Regardless of where you find yourself on the spectrum, the proliferation of big data in sports is changing the game (pick any game – basketball, tennis, cricket, sailing, horse racing, etc.) – from how fans experience the game in stadium or at home to the way players and coaches analyze their opponents to identify predictable patterns to how media tell a better story to how teams evaluate talent.

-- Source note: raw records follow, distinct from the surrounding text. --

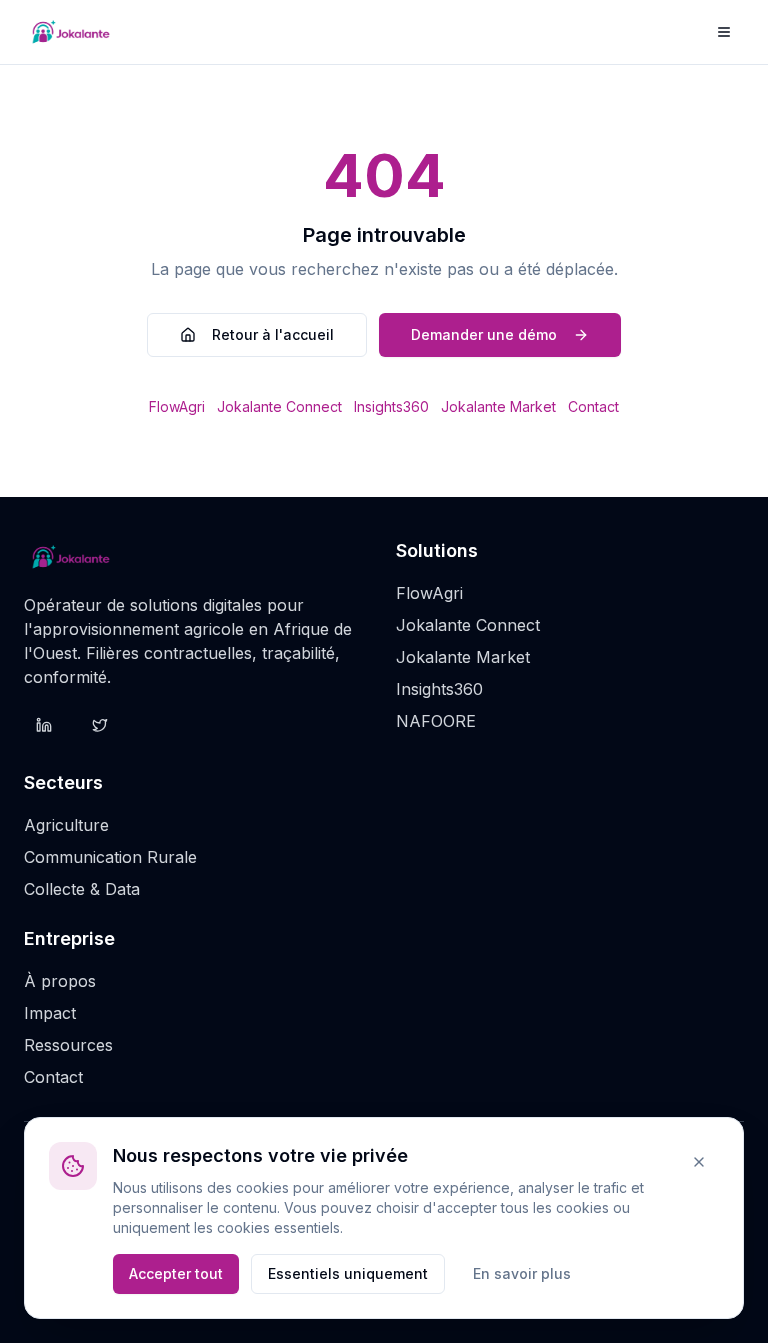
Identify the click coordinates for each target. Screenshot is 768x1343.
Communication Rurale (110, 857)
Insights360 (391, 406)
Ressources (68, 1045)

Take the Washington Redskins – the latest team to use the SAP Scouting app to evaluate college prospects and pro players. In the words of Eric Schaeffer, vice president of Football Administration, Washington Redskins: “SAP Scouting provides both a comprehensive profile of a prospect, player or team as well as breakthrough analytics capabilities to assess their true and projected value at a level that was previously unavailable to us. We have an exciting relationship with SAP to advance the system that pushes the boundaries yet takes into consideration our approach and user needs.”
I think that’s the key. With the right system, anyone can access and play with the information, whether it’s for enjoyment like Fantasy Football or for making important in-game decisions like where Serena hits the majority of her 2nd serves when the score is 30 to 40.
What’s even more intriguing is where we go next. With the amount of data doubling every two years, the possibilities are endless.
Former Bulls and Lakers head coach Phil Jackson opined at the recent MIT Sloan Sports Analytics Conference that the next big thing in sports could be how to build chemistry. “It tells players where the others will be. It’s all the non-verbal stuff.”
Or, it could be developing new basketball stats. A better measure of a rebounder could certainly be rebounding opportunities and not just rebounds made.
We have the data. We have the systems in place to analyze the data. The art and intangibles of the game will play out on the field, which is why we love sports. As technology in sports continues to grow – and it will – we’ll see the proliferation of new revenue streams from data and insights.
Let’s be creative. What would you like to see?